▶ [Recorded data]:
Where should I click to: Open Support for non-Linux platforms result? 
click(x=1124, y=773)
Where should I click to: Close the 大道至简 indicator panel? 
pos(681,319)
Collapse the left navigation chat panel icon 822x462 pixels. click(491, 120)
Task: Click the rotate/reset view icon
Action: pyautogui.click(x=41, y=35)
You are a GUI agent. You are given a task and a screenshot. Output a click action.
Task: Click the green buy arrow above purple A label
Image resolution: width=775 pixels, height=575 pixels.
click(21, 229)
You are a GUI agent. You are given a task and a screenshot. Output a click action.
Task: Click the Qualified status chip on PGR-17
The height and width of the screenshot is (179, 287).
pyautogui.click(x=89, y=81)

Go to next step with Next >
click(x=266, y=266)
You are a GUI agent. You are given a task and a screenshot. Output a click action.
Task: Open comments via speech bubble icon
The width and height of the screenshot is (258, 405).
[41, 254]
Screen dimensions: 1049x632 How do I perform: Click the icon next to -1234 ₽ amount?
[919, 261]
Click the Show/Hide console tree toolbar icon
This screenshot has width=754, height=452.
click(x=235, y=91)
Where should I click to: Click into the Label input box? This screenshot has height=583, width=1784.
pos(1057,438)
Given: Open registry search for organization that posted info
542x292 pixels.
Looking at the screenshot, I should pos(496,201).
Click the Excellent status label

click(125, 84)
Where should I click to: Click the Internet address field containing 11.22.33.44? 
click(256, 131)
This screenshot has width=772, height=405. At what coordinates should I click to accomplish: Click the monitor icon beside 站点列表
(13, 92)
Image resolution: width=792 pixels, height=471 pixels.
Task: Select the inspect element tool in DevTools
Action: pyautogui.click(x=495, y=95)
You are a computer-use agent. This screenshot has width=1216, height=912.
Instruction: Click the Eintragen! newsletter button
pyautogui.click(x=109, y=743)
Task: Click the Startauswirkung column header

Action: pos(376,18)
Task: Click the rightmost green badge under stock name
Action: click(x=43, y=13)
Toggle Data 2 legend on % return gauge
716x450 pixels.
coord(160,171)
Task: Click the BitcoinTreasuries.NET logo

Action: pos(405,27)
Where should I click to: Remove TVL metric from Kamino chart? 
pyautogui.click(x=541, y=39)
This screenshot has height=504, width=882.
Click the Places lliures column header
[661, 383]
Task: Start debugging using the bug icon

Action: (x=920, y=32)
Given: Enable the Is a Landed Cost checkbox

▶ [Task directions]: Please format every line of the rows above as a Markdown table with the columns No. and Line, numbering the lines in order and leaving out the blank ones.

▶ [Problem solution]:
| No. | Line |
|---|---|
| 1 | Where should I click to: Open Support for non-Linux platforms result?  |
| 2 | click(x=1124, y=773) |
| 3 | Where should I click to: Close the 大道至简 indicator panel?  |
| 4 | pos(681,319) |
| 5 | Collapse the left navigation chat panel icon 822x462 pixels. click(491, 120) |
| 6 | Task: Click the rotate/reset view icon |
| 7 | Action: pyautogui.click(x=41, y=35) |
| 8 | You are a GUI agent. You are given a task and a screenshot. Output a click action. |
| 9 | Task: Click the green buy arrow above purple A label |
| 10 | Image resolution: width=775 pixels, height=575 pixels. |
| 11 | click(21, 229) |
| 12 | You are a GUI agent. You are given a task and a screenshot. Output a click action. |
| 13 | Task: Click the Qualified status chip on PGR-17 |
| 14 | The height and width of the screenshot is (179, 287). |
| 15 | pyautogui.click(x=89, y=81) |
| 16 | Go to next step with Next > |
| 17 | click(x=266, y=266) |
| 18 | You are a GUI agent. You are given a task and a screenshot. Output a click action. |
| 19 | Task: Open comments via speech bubble icon |
| 20 | The width and height of the screenshot is (258, 405). |
| 21 | [41, 254] |
| 22 | Screen dimensions: 1049x632 How do I perform: Click the icon next to -1234 ₽ amount? |
| 23 | [919, 261] |
| 24 | Click the Show/Hide console tree toolbar icon |
| 25 | This screenshot has width=754, height=452. |
| 26 | click(x=235, y=91) |
| 27 | Where should I click to: Click into the Label input box? This screenshot has height=583, width=1784. |
| 28 | pos(1057,438) |
| 29 | Given: Open registry search for organization that posted info |
| 30 | 542x292 pixels. |
| 31 | Looking at the screenshot, I should pos(496,201). |
| 32 | Click the Excellent status label |
| 33 | click(125, 84) |
| 34 | Where should I click to: Click the Internet address field containing 11.22.33.44?  |
| 35 | click(256, 131) |
| 36 | This screenshot has width=772, height=405. At what coordinates should I click to accomplish: Click the monitor icon beside 站点列表 |
| 37 | (13, 92) |
| 38 | Image resolution: width=792 pixels, height=471 pixels. |
| 39 | Task: Select the inspect element tool in DevTools |
| 40 | Action: pyautogui.click(x=495, y=95) |
| 41 | You are a computer-use agent. This screenshot has width=1216, height=912. |
| 42 | Instruction: Click the Eintragen! newsletter button |
| 43 | pyautogui.click(x=109, y=743) |
| 44 | Task: Click the Startauswirkung column header |
| 45 | Action: pos(376,18) |
| 46 | Task: Click the rightmost green badge under stock name |
| 47 | Action: click(x=43, y=13) |
| 48 | Toggle Data 2 legend on % return gauge |
| 49 | 716x450 pixels. |
| 50 | coord(160,171) |
| 51 | Task: Click the BitcoinTreasuries.NET logo |
| 52 | Action: pos(405,27) |
| 53 | Where should I click to: Remove TVL metric from Kamino chart?  |
| 54 | pyautogui.click(x=541, y=39) |
| 55 | This screenshot has height=504, width=882. |
| 56 | Click the Places lliures column header |
| 57 | [661, 383] |
| 58 | Task: Start debugging using the bug icon |
| 59 | Action: (x=920, y=32) |
| 60 | Given: Enable the Is a Landed Cost checkbox |